Change 583630 had a related patch set uploaded (by Peter.ovchyn; owner: Peter.ovchyn):
[mediawiki/extensions/MediaModeration@master] Create maintenance script to queue images for checking

https://gerrit.wikimedia.org/r/583630

So, the script should iterate over images and post jobs. Given that the extension is WMF-specific and is not intended for third-party use, we can rely on the WMF Kafka-based job queue properties.

Thus, the script should simply post a job per image, shouldn't care about spreading the jobs in time or job retries. This will be done by the jobqueue system. The jobs have to be posted not just for the latest versions of the file, but for each specific version of the file so that we check them all.

Given that Kafka capacity for holding the jobs is practically infinite (if we adjust the Kafka topic GC time for the topic holding these jobs to, say, a year), we could potentially just loop over all images, post this several hundred million jobs into a separate topic, sit back, relax and wait for the queue to crawl over it slowly. All the failed matches will be saved in an error queue, that we would be able to subsequently re-process.

Protecting agains script failing and restarting cold be done by simply outputting the start position of each batch and manually restarting the script. Some duplicates can be filtered out by the queue deduplication system (set removeDuplicates to true in job specification).

This is the bare minimum one-off script that we should do.

Adding on top of it, we would probably want some persistence:

  • Add a property to the image metadata regarding whether the image was checked or not and what the result of the check was. This would allow us to rerun the script and re-check only the images that have been missed by previous runs. For that we can write a boolean field into image metadata in core db, or use structured data on commons.
  • Persist where the script has left off. This would allow us to call the script with a cronjob and post N jobs per M amount of time, spreading the load without creating level hundred million jobs at once. Where to put this counter I do not really now. We could: a) create database table? b) put the counter into the main object cache? c) put the counter somewhere else?

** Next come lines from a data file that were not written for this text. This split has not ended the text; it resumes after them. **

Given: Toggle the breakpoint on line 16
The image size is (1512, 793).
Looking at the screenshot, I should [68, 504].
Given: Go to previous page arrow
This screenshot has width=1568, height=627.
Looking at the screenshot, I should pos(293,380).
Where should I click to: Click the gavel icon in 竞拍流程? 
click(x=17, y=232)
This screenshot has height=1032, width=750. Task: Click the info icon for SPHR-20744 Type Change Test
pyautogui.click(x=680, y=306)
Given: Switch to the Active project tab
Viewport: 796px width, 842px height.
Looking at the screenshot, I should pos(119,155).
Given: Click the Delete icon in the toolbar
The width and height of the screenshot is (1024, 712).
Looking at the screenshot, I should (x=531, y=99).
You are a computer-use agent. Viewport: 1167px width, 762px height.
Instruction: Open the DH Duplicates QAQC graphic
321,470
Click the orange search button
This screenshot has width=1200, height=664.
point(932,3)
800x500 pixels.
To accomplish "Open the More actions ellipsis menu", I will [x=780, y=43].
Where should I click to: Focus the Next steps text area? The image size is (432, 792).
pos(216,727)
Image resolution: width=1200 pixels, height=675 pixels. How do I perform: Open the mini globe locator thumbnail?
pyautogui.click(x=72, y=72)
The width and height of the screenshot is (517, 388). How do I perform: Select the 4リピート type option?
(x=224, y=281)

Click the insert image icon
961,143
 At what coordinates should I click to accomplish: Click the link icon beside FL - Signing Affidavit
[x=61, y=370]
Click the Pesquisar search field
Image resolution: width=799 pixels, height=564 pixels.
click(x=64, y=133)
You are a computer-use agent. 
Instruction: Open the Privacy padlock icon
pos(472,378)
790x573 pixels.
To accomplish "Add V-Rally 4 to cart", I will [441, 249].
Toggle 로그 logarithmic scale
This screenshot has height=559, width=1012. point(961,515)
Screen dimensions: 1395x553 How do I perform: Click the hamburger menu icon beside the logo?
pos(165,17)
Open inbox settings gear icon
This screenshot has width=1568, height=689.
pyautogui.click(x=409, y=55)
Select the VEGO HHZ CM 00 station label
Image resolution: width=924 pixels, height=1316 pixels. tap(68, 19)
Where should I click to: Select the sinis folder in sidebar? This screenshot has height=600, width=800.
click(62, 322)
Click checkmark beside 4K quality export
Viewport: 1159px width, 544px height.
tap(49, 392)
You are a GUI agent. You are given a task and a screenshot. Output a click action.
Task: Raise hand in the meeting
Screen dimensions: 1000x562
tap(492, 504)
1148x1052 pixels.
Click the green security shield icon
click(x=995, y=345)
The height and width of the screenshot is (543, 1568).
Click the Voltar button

Pinging @Joe for his opinion on the latter question.

@Pchelolo Speaking about Old/New files processing.

It looks like the script could process either New or Old files.
But not both simultaneously.

Is that ok?

@Pchelolo @CCicalese_WMF

Just wonder if we really need to process Archived/Old revisions via the script?

They’re invisible via UI (and API, if I’m not mistaken) and the only way to get the content is to restore that file.

This way we could hook it and process like newly uploaded.

Even if we really need to process old revisions, what should be the result? What info should be sent to Safety Team?

Just wonder if we really need to process Archived/Old revisions via the script?

Archived !== Old. Look: https://commons.wikimedia.org/wiki/File:Large_white_(Pieris_brassicae)_underside.jpg

In the file history you can see various versions of the file. In this case - 1 old version. You can actually link it: https://upload.wikimedia.org/wikipedia/commons/archive/6/69/20180323093335%21Large_white_%28Pieris_brassicae%29_underside.jpg

Change 583630 merged by jenkins-bot:
[mediawiki/extensions/MediaModeration@master] Create maintenance script to queue images for checking

https://gerrit.wikimedia.org/r/583630

WE got the basic MVP version of the script in. Resolving this for now, once we get the extension deployed, we can start improving the script.